G012-0008
Imaging 3D mantle viscosity beneath Greenland using relative sea level and GNSS observations with an adjoint approach: A test of discordant GIA uplift models.

Monday, 14 December 2020
Poster
Andrew Jason Lloyd, Columbia University, Lamont-Doherty Earth Observatory, Palisades, NY, United States, Jacqueline Austermann, Lamont -Doherty Earth Observatory, Columbia University, Department of Earth and Environmental Sciences, Palisades, NY, United States, David Al-Attar, University of Cambridge, Bullard Labs, Cambridge, United Kingdom and Nicole Khan, University of Hong Kong, Department of Earth Sciences, Hong Kong, Hong Kong
Abstract:
The recent development of the adjoint method within the context of Glacial Isostatic Adjustment (GIA) provides a unique opportunity to perform data driven inversions of key GIA parameters, such as mantle viscosity. Central to this approach is the accurate and efficient determination of sensitivity kernels for a range of possible GIA observables (e.g., relative sea level, RSL, measurements and GNSS deformation rates). These kernels require just two numerical simulations – a forward simulation driven by the ice history and an adjoint simulation driven by a ‘fictitious’ load applied at the observation point. This ‘fictitious’ load when weighted by an appropriate misfit functional results in the gradient of the misfit function with respect to the model parameter(s), which can be used in a gradient based optimization scheme to iteratively update the model parameter(s) and minimize the data misfit. Here we apply this approach, assuming Maxwell viscoelasticity, to image the 3D mantle viscosity structure beneath Greenland using near-field relative sea level measurements since the Last Glacial Maximum and vertical GIA uplift rates determined by GNSS observations (Schumacher et al., 2018).

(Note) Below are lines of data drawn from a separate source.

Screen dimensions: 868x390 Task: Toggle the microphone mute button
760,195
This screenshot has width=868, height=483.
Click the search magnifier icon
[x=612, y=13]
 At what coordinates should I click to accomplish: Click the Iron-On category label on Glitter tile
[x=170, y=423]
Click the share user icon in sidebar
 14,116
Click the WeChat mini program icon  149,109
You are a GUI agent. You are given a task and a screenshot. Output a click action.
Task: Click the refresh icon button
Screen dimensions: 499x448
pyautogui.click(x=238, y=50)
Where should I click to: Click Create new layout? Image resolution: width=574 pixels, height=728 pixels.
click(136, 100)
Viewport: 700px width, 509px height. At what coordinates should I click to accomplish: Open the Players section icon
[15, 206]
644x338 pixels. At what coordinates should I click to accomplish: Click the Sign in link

Because these data sets suggest markedly different GIA uplift rates for Greenland (Kahn et al., 2016), we leverage adjoint inversions of 3D mantle viscosity as a diagnostic tool to investigate whether both data sets can be simultaneously fit equally well and whether similar 3D mantle viscosity structures are imaged. To do this, we perform the inversion for each data set independently, as well as jointly. We note that the resulting viscosity models are non-unique and will be affected by both the ice history and the starting viscosity model. To explore these effects, we test different ice histories and different starting viscosity models. Finally, the imaged viscosity structures will be compared to independent estimates of mantle viscosity based on seismic tomography and rheological laboratory experiments.